• _TASK TO CARRY OUT_: Only the lines from the one with "The width and" through the last line of the data below are to be duplicated, exactly and without pictures.

*** ENTRIES SUPPLIED Section Begins ***

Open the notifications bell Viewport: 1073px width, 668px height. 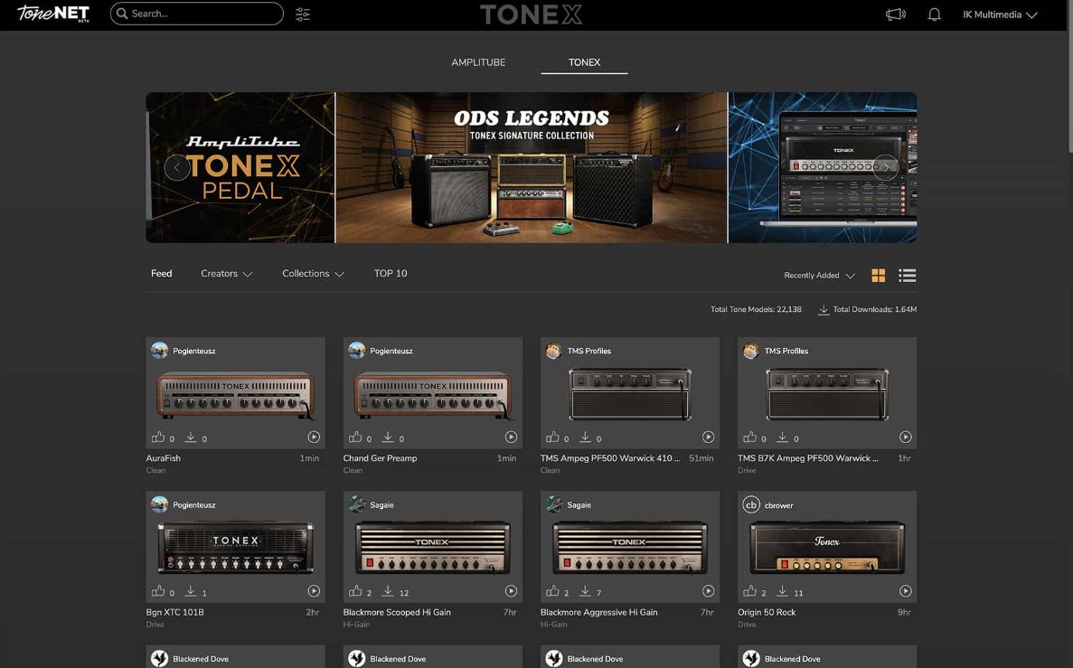pos(935,14)
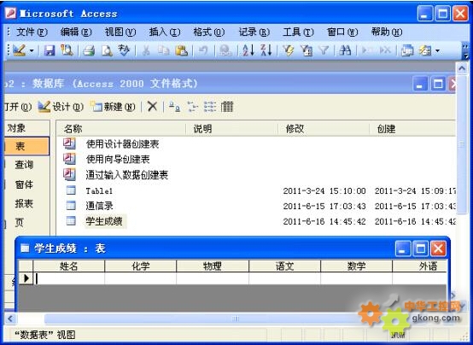Open toolbar options overflow arrow at right

click(466, 51)
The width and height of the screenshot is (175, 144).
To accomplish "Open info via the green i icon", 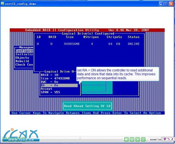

*** ENTRIES SUPPLIED Section Ends ***

• _REPLY_:
The width and height of the screenshot is (175, 144).
To accomplish "Open info via the green i icon", 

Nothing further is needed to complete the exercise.